Comment écrire un titre qui ne se fait pas couper
Mettez l’essentiel en premier. Si le titre est coupé, c’est la fin qui disparaît, et la fin ne doit contenir ni la phrase clé, ni la promesse principale, ni le chiffre. Ajoutez le nom du site à la fin, après un tiret ou une barre verticale, et seulement s’il reste de la place. Le répéter dans chaque titre ne sert à rien : le lecteur voit déjà le domaine sur la ligne au-dessus. La description n’est pas une redite du titre. Le titre nomme le sujet, la description répond à la question «qu’est-ce que j’y gagne» : des précisions, des chiffres, à qui s’adresse le texte. Quand les deux lignes sont bâties avec les mêmes mots, le lecteur reçoit deux fois la même idée et n’apprend rien. L’outil signale ce genre de répétition à part.
Ce que cet outil ne fait pas
Il ne promet pas que Google affichera votre texte. Selon diverses estimations, le moteur réécrit les titres dans près de la moitié des cas, et il construit la description à partir du texte de la page encore plus souvent — surtout quand la requête est précise et que la page contient une phrase plus juste. Il ne vérifie pas la page par le réseau : rien n’est téléchargé et rien n’est envoyé. Vous saisissez le texte à la main et tout le calcul se fait dans votre navigateur. Il n’affiche pas les extensions d’extrait — étoiles de notation, prix, fil d’Ariane issu des données structurées, vignette à côté. Elles dépendent de vos données structurées et de la décision de Google. Et il ne juge pas la qualité de votre écriture. Un titre peut tenir parfaitement dans 600 px et n’intéresser personne. Le choix de la langue dans l’outil ne concerne qu’une seule vérification : celle des mots répétés entre le titre et la description, qui a besoin de listes de mots vides. Ces listes sont constituées pour l’ukrainien, le russe et l’anglais ; pour le français, elles n’existent pas — sur un texte français cette vérification-là travaille donc plus grossièrement et peut compter un mot outil fréquent comme une répétition. Tout le reste — largeur en pixels, limites de troncature, nombre de caractères et de mots, position de la phrase clé — se calcule de la même façon dans toutes les langues.
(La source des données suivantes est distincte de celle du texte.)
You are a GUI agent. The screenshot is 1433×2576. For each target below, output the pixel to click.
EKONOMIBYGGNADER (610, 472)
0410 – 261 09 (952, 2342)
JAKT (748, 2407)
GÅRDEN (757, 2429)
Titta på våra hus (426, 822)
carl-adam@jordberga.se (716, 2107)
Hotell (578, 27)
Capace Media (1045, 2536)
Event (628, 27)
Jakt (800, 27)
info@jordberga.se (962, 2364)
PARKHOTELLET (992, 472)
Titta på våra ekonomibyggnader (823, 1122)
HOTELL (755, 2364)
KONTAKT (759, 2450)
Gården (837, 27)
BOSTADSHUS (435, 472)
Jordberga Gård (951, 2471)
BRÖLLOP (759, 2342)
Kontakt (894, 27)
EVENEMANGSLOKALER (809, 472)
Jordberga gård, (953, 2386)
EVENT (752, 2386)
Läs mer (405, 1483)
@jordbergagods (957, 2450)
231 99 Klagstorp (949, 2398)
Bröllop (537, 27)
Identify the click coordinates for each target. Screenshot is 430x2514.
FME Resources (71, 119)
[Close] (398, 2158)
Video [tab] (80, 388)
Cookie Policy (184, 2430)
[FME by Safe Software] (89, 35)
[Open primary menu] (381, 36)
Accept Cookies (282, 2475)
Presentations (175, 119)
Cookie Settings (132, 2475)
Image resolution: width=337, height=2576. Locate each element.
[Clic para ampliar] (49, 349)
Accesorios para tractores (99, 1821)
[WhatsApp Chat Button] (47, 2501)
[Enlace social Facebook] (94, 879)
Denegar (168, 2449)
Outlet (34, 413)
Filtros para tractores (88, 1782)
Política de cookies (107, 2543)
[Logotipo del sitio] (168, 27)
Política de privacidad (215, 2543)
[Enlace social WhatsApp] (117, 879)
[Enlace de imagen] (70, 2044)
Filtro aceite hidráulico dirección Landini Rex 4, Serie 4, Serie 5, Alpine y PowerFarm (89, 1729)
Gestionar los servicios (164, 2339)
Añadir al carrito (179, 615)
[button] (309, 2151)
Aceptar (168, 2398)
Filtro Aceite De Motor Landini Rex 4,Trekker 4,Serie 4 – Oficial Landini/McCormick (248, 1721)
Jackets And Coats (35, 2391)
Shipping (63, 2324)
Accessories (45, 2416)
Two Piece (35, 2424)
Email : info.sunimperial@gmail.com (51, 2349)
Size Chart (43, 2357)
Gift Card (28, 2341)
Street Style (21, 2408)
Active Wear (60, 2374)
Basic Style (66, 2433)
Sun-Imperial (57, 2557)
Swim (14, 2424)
Une vérification rapide avant de publier
La phrase clé figure dans les trois premiers mots du titre. Le titre ne devient pas rouge dans l’aperçu, donc il tient en entier. La description contient la même phrase, employée une fois et naturellement. La description dépasse 60 caractères, sinon Google la remplacera presque à coup sûr par son propre extrait. La description ne reprend pas le titre mot pour mot. L’adresse est courte et lisible — une longue queue de chiffres au hasard fait mauvais effet dans les résultats. Et encore une chose : basculez l’appareil sur «mobile». C’est là que la plupart de vos lecteurs verront l’extrait, et les limites y sont différentes.